This month we heard from Jennifer Hamburg who spoke about writing for children's television. In addition to being an Emmy-winning children’s television writer and story editor, she is also the author of picture books A MOOSE THAT SAYS MOO, MONKEY AND DUCK QUACK UP!, and the upcoming BILLY BOO IS STUCK IN GOO picture book and HAZY BLOOM middle grade series. Jennifer started by telling us how she got started in writing for children's television. After working in several local theaters and writing scripts for children's theater in Austin, she moved to New York, got her book of plays published, and pursued a graduate degree from Columbia. After graduating she wanted to do educational research, and landed a job with Dr. Alice Wilder, head of research and development for Blue's Clues. While Jennifer was thrilled to be doing research to develop various children's programs, she continued to pursue her desire to write for children's television and got her first break when she wrote a script for Little Einsteins.

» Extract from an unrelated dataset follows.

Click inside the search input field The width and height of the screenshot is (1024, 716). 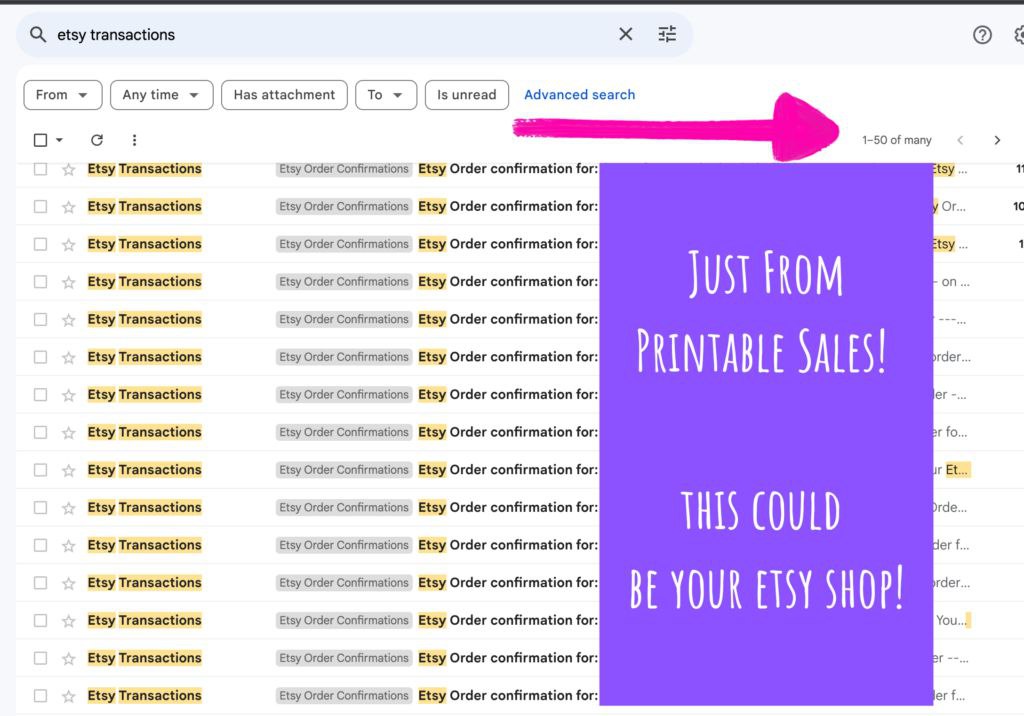(x=300, y=34)
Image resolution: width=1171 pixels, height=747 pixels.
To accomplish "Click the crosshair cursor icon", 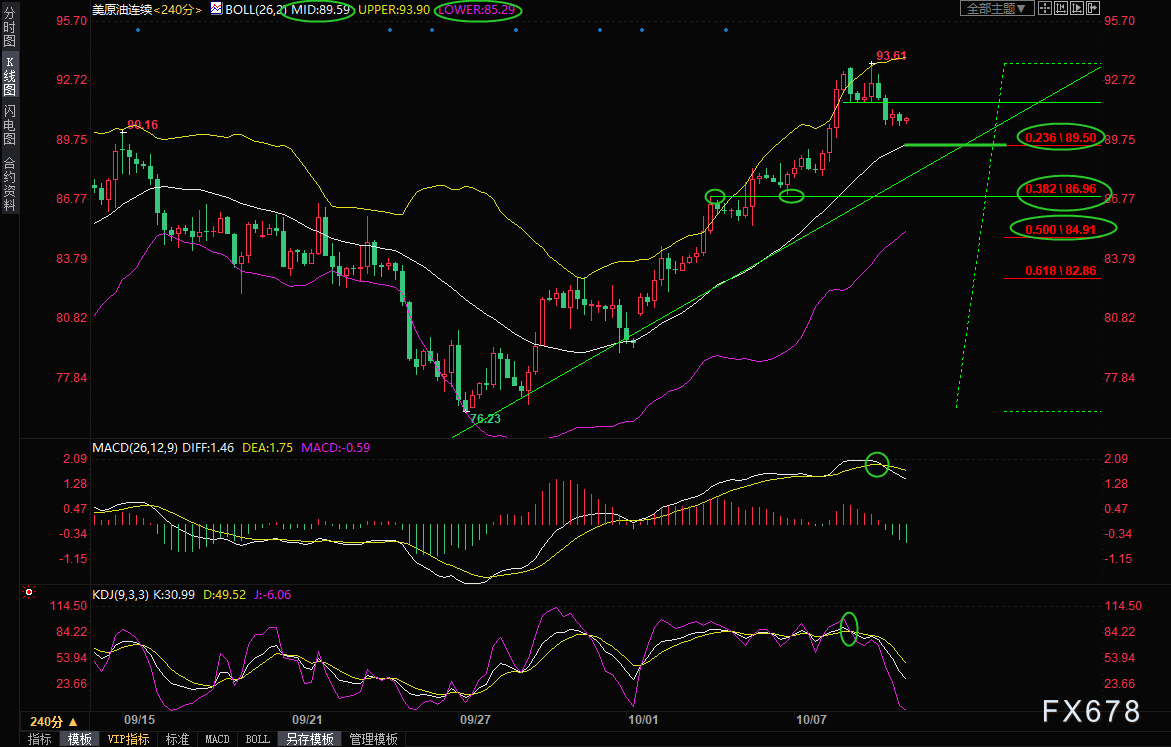I will point(1045,8).
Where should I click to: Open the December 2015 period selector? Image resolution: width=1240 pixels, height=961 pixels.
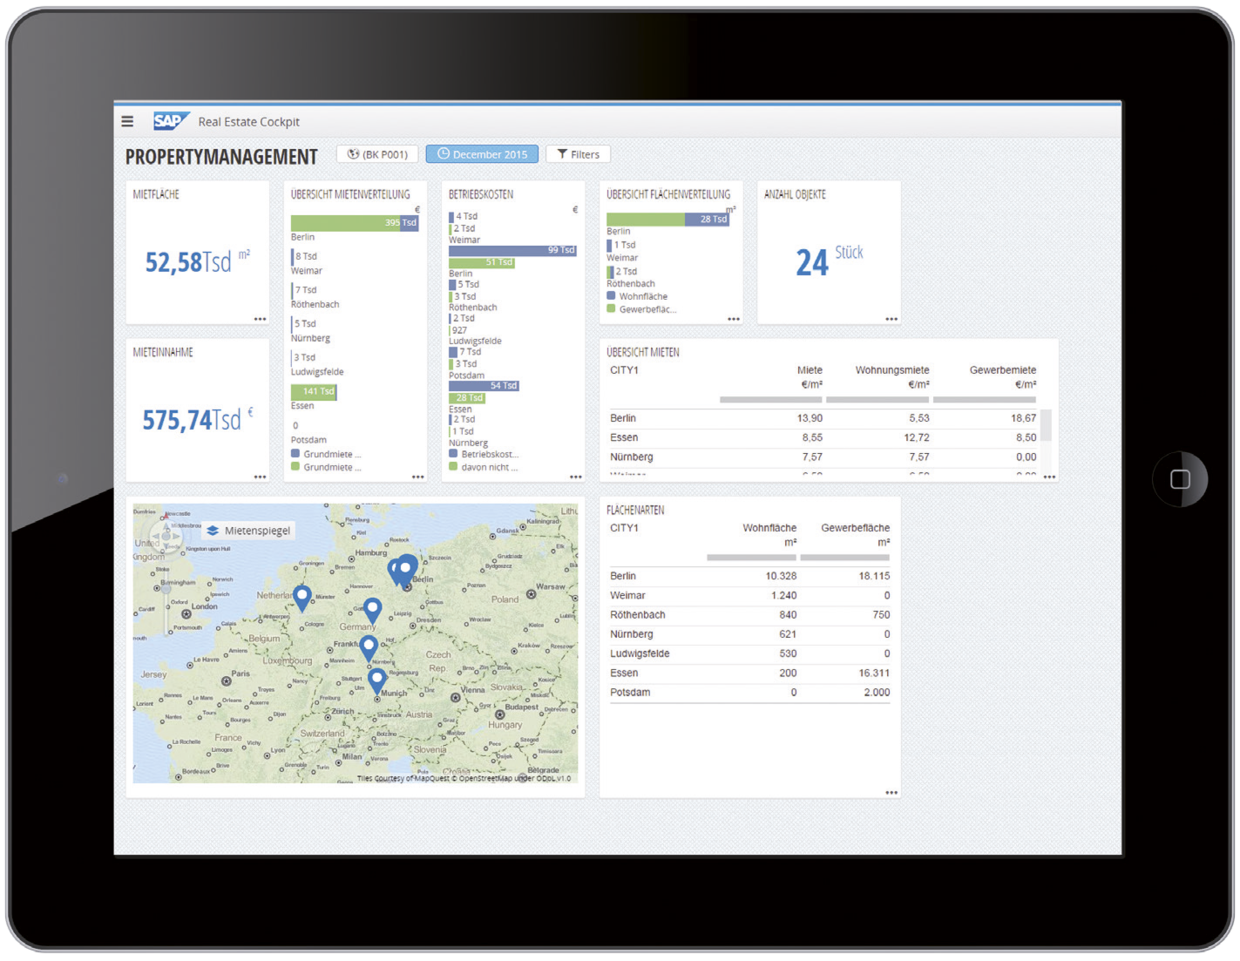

Jennifer explained that most writers for chidlren's television are freelance, but there are head writers as well who work specifcally for one show. She is able to work from her current home in Houston, Texas because of the contacts she made while still in New York. She explained the process of writing a script for a children's television, which begins with brainstorming and pitches. In this phase, she is on the phone with various writers who work together to come up with ideas for stories. They pitch ideas and talk about which characters to feature. This process is driven by curriculum, the characters, and a possible season arc (such as having a new baby or adopting). Different shows have different curriculums. For example, Daniel Tiger's Neighborhood has a social and emotional curriculum that includes themes like sharing or what to do if you get hurt. This initial stage of development ends with a story assignment to develop into a story idea.
The next stage is working out the story idea into a one page premise to give to the producer and network. This will include an overview of the story and conveys the main conflict, resolution and takeaway. It will also establish the curriculum goals and include the song placement and theme. Most children's shows include songs within the episode which are produced by a composer. After turning this in, the writer will receive notes from various departments. Production will consider what is possible to do in an episode, and the cost. If the shoot requires a beach scene, they may suggest changing it to a park scene if they already have a park set. The writer will often negotiate to serve the best possible story while still staying within the confines of budget. The research department will consider if the theme is age appropriate and offer additional notes if necessary.
Once the writer has all the notes back, they develop an outline, which will generally be four to five pages and will give the flavor of the episode. This is where the bulk of the work happens. Jennifer explained that each of these stages generally takes about a week, with a couple weeks in between to get back notes and feedback. In the outline, the writer irons out story points, the flow and the arc. She will establish scenes and play with the order, try out dialogue, and establish beats. Beats are the moments within the scene when something new happens. For example, two characters are sitting in the kitchen having breakfast. The mother walks in and drops a carton of milk, making a huge mess. This is the beat that keeps the action moving. In the outline, the writer will also make sure that the pacing works, establish the three acts of the episode, and work out any production concerns. The goal is to get all questions resolved during the outline stage, so the actual draft is fun to write. It should include one conflict, with no subplots, so the preschool audience will be able to follow it.
The first draft is where the writer's creativity will roam free, within the structure of the outline. The script will follow the outline, address any notes, and should be as final as possible, even though the writer will technically turn in their "first draft." It needs to be as close to ready as they can get it. Jennifer will have other readers look at her script before turning it in, and makes sure to include where the songs will be placed and all "show standards." These are things that are standard to the show or a character. For example, Daniel Tiger always opens his door and waves at the beginning of the show, or maybe a voice-over announces the name of the episode each time.
A research report follows the first draft. Researchers take the writer's script into local schools in the New York area, along with still pictures, and get their feedback. They let the writer know what they do and don't understand, whether or not they get the jokes, and if they generally liked the episode. This was the kind of work Jennifer used to do when she was just beginning in the industry, and she values the opinions of kids (though she is appalled that the ones in Manhattan didn't know what hopscotch was!). The last stage is the post production draft, in which any additional notes are incorporated and line counts are included to ensure that the script is the right length.
Jennifer has worked on shows for Disney Junior, Nick Jr., PBS Kids, and Amazon Studios, on hit shows such as Doc McStuffins, Daniel Tiger’s Neighborhood, Super Why!, Henry Hugglemonster, and Creative Galaxy. She generously shared her expertise with our chapter, enlightening us to the hard work and details that go into writing shows for some of the youngest of children. We were so thankful for her time!